What you should do
Restate the records that follow word for word. Omit the images.

Data supplied
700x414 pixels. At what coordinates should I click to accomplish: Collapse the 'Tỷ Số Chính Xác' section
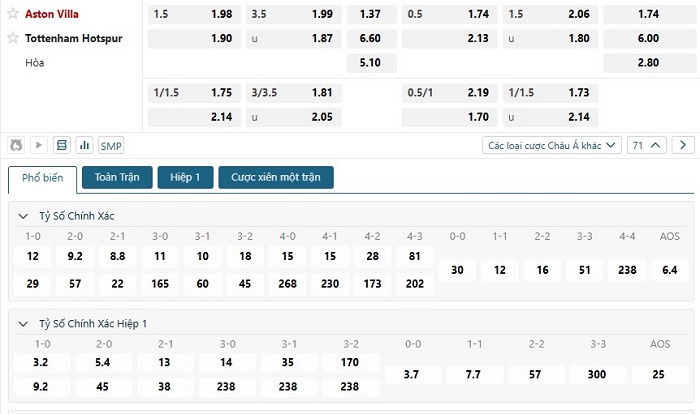click(x=24, y=215)
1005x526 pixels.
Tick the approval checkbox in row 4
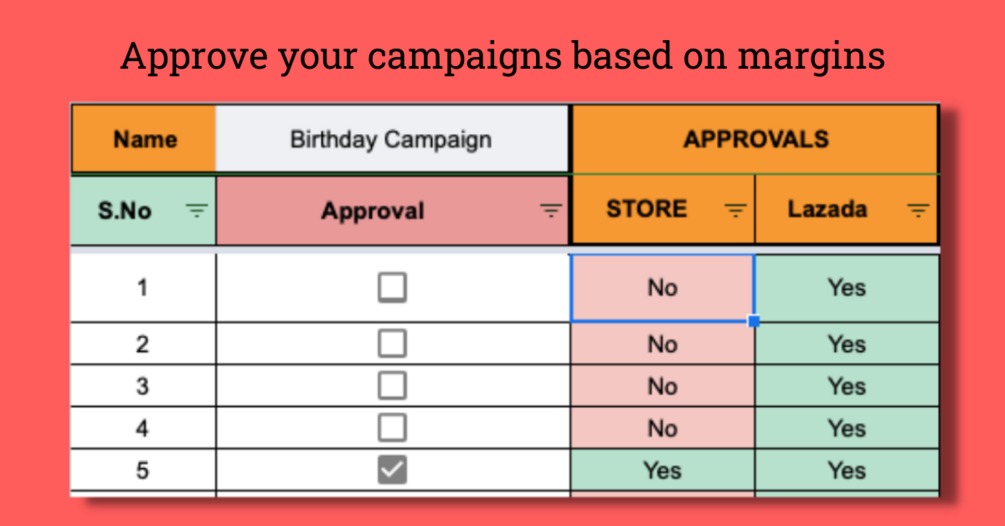tap(392, 428)
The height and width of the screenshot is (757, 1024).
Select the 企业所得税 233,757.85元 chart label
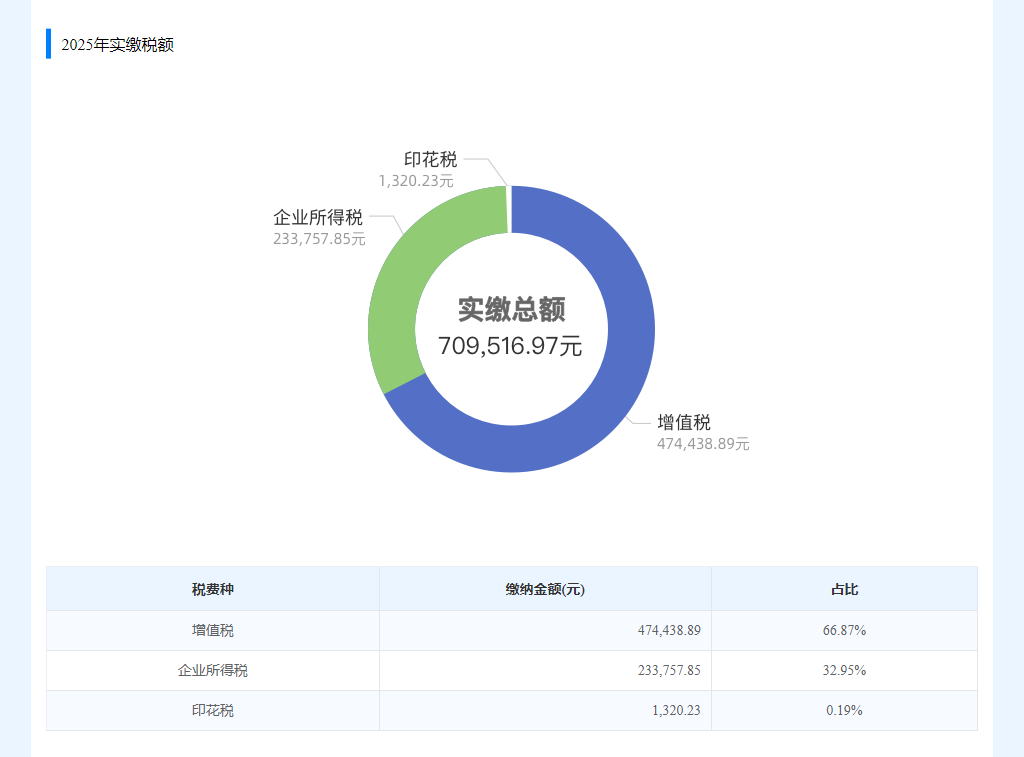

Response to the task
700x414 pixels. At what coordinates should I click to accomplish: Collapse the 'Tỷ Số Chính Xác' section
click(x=24, y=215)
1005x526 pixels.
Tick the approval checkbox in row 4
tap(392, 428)
The height and width of the screenshot is (757, 1024).
Select the 企业所得税 233,757.85元 chart label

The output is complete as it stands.